I feel your pain, though. My obligations tying me to New Jersey are legal and binding.


----------



## ogre (Oct 11, 2007)

i know what you mean shit i gotta get the fuck outta here


----------



## kai (Oct 11, 2007)

if you don't like where you are, but are bound by some form of obligation left unmentioned, re-invent your perspective.Choose to feel good, find the strength to explore new options, make new friends etc. Or maybe you need to reflect on where your priorities are at. What are you obligated to, is it something that you have a choice over, does it do you any good, do you need to re-claim your own life? 

I agree with Widerstand about camping. Cities are all in all, an unhealthy environment for humans and non-humans alike to spend all their time in. Spend a couple weeks living in the forest, eating healthy food, moderating your consumption of intoxicants (because even pot and alcohol really bring down your mind's ability to function effectively), turning off the video games etc.


----------



## Dirty Rig (Oct 11, 2007)

you first need to realize that whatever "reasons" you have for being stuck where you are, are all in your head. there is nothing actually PHYSICALLY stopping you from doing anything. all you're doing is chosing what limitations you will allow to prevent you from doing what you want to.

think of it as "social gnosis".


----------



## Mouse (Oct 12, 2007)

being stuck in a place you don't like doesn't always have to suck, but for the most part it does.

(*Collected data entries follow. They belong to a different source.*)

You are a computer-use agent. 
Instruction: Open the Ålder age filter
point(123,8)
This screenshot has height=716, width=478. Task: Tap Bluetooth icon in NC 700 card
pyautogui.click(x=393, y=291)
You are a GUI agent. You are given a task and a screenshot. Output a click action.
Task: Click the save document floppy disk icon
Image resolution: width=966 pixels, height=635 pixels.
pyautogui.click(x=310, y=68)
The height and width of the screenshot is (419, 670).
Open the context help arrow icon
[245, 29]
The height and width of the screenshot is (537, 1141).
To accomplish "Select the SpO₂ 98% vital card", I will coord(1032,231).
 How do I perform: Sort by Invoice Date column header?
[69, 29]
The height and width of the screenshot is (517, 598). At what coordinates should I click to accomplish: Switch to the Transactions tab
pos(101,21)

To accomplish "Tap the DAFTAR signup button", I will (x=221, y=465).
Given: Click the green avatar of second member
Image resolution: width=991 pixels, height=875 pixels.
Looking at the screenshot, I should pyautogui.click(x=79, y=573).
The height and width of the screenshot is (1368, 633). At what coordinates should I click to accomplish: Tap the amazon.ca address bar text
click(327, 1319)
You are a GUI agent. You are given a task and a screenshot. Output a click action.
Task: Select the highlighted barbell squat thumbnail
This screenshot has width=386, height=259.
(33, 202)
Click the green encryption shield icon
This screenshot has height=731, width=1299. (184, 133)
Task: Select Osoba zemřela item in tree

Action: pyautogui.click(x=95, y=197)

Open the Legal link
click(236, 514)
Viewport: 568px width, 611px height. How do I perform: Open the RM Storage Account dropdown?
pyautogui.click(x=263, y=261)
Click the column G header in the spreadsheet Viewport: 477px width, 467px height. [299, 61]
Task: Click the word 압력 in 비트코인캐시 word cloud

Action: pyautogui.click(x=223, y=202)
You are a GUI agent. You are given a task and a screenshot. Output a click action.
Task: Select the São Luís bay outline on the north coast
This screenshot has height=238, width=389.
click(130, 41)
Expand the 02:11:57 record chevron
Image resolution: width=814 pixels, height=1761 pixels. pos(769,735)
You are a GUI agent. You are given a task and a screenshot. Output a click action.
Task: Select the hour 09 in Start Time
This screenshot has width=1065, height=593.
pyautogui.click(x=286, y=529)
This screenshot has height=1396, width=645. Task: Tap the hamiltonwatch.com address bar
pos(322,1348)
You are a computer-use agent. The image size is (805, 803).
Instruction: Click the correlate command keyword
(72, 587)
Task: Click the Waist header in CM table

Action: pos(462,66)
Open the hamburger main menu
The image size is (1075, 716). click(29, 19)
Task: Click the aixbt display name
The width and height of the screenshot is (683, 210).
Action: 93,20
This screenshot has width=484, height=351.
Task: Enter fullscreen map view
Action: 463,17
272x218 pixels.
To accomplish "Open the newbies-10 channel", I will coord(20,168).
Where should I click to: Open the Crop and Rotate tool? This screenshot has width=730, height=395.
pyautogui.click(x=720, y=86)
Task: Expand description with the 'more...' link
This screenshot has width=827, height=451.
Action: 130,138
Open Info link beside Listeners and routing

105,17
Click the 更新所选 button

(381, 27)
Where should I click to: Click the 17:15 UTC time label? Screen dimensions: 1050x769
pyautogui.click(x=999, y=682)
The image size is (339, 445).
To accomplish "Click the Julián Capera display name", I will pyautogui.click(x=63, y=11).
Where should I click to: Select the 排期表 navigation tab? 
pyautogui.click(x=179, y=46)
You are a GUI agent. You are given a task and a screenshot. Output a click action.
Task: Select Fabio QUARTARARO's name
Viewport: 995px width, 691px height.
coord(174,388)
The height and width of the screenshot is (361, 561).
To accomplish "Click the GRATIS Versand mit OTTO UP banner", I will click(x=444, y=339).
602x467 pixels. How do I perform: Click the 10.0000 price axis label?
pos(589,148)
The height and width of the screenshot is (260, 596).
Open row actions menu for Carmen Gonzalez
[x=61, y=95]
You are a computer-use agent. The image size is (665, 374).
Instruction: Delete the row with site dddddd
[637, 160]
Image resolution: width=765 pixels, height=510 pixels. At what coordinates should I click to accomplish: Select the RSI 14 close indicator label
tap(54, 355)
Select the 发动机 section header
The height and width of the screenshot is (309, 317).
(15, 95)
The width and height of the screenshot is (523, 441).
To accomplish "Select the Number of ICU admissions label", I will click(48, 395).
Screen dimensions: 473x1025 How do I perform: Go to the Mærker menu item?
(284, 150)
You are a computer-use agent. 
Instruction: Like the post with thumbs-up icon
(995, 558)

even if I had the chance to leave right now I'm not sure where I'd go. THAT's PRETTY STUCK in my book. it's a mental thing mostly but it's just as real as anything.


----------



## JohnnyB (Oct 14, 2007)

i walked around denver for the whole night last night in the rain and i am feelin a lot better about where i am at.
thanks for the help and all the suggestions.
i think i am going to try the camping one later in the week.


----------



## Labea (Oct 15, 2007)

*JohnnyB wrote:*


> i walked around denver for the whole night last night in the rain and i am feelin a lot better about where i am at.
> thanks for the help and all the suggestions.
> i think i am going to try the camping one later in the week.



denver, huh? i was stuck there for nearly 3 weeks, and i hated it so much. but after REALLY being stuck in las vegas, i learned that places i have called 'shitty' really arnt that bad.

i know of alot of drop in centers in denver and maybe some other useful info, if your curious.


----------